__Teks Bacaan__:

************

“Kami
pasangan minat swinger ato threesome, asal bersih dan enjoy sex for
fun. Kami dari Cirebon, tidak komersil, kami M 36 tahun F 35 tahun
mencari yang seumuran atau kurang dan bagi yang serius hub.
085318384xxx”
“Kami pasutri keluarga sederhana M44 F40, istri ibu rumah tangga
biasa. Sudah 4 kali melakukan 3some dan swinger dengan partner yang
sama, pengen juga sih merasakan dengan partner yang lain tapi istri saya
kelihatannya udah gak mau lagi, tapi dulu juga begitu ketika dibujuk
mau juga malah menikmati betul. Memet 081285827xxx”
Itulah 2 contoh iklan dari ribuan iklan yang mengajak swinger atau
threesome. Mungkin kalau threesome sudah tidak terlalu asing ditelinga,
tapi kalau swinger itu yang mungkin terdengar aneh. Secara definitif,
swinger adalah melakukan hubungan seks antara pria dan wanita secara
bersamaan dengan beberapa pasangan, kemudian saling menukar pasangan
atau partner seksnya dalam group itu. Singkatnya, swinger itu aktivitas
seks dengan cara bertukar pasangan (suami/istri).
Swinger cenderung dilakukan oleh pasangan suami istri atau pasangan kekasih yang ingin merasakan sensasi berbeda dari sebuah perilaku seks. Jangan membayangkan para pelaku swinger yang memasuki kepala 3 atau 4, kini pergesaran swinger sudah merambah ke yang kepala 2, karena dianggap lebih kuat, lebih “liar” dan lebih menggoda serta lebih open minded. Satu hal yang harus digaris bawahi, pelaku swinger ini bukanlah para PSK ataupun gigolo, karena mereka sangat hati-hati dalam “bermain”.

************

__Soal__:
Tulis ulang bagian teks bacaan yang dimulai dari "Itulah 2 contoh" dan berakhir pada "bertukar pasangan (suami/istri).", dengan mengganti "aktivitas" menjadi "kegiatan".

__Data yang Disediakan__:
************

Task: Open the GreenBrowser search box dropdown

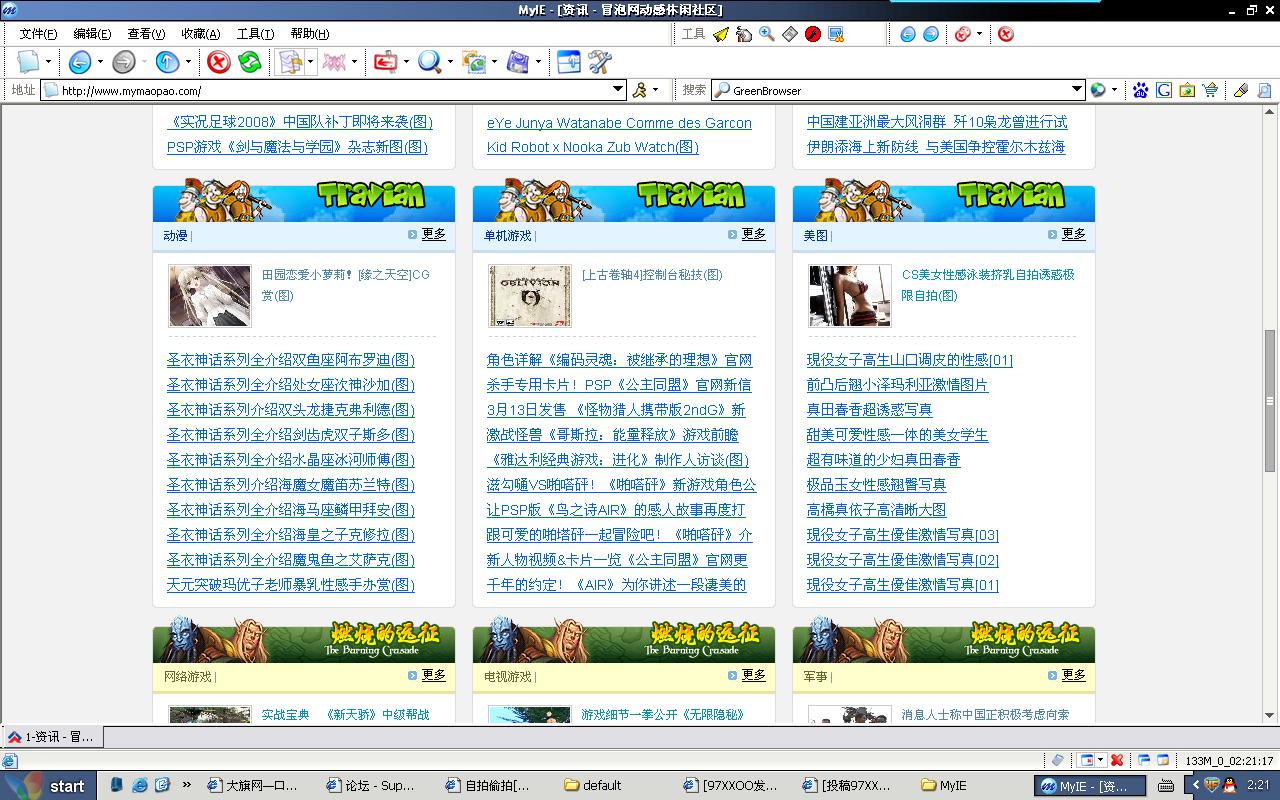Action: point(1077,90)
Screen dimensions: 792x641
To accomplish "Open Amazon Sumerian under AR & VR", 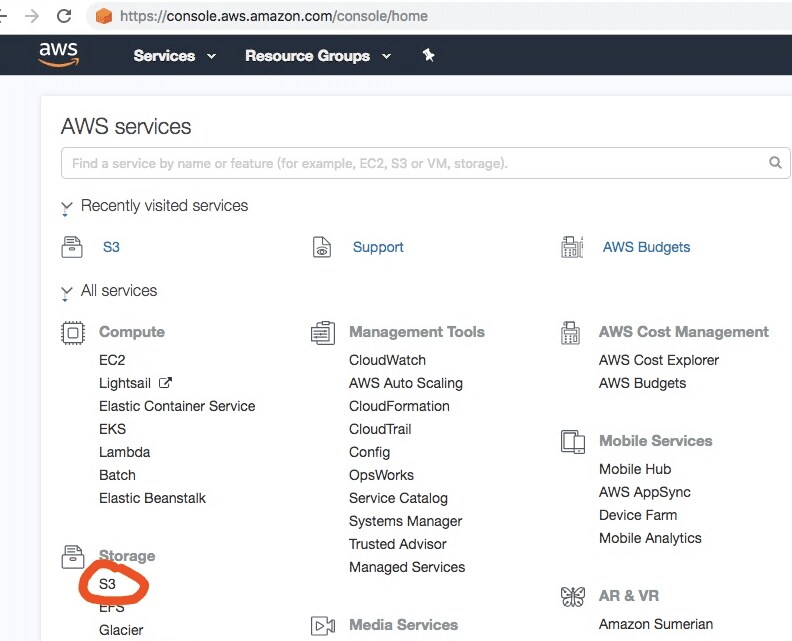I will 656,624.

************

__Jawaban__:
Itulah 2 contoh iklan dari ribuan iklan yang mengajak swinger atau
threesome. Mungkin kalau threesome sudah tidak terlalu asing ditelinga,
tapi kalau swinger itu yang mungkin terdengar aneh. Secara definitif,
swinger adalah melakukan hubungan seks antara pria dan wanita secara
bersamaan dengan beberapa pasangan, kemudian saling menukar pasangan
atau partner seksnya dalam group itu. Singkatnya, swinger itu kegiatan
seks dengan cara bertukar pasangan (suami/istri).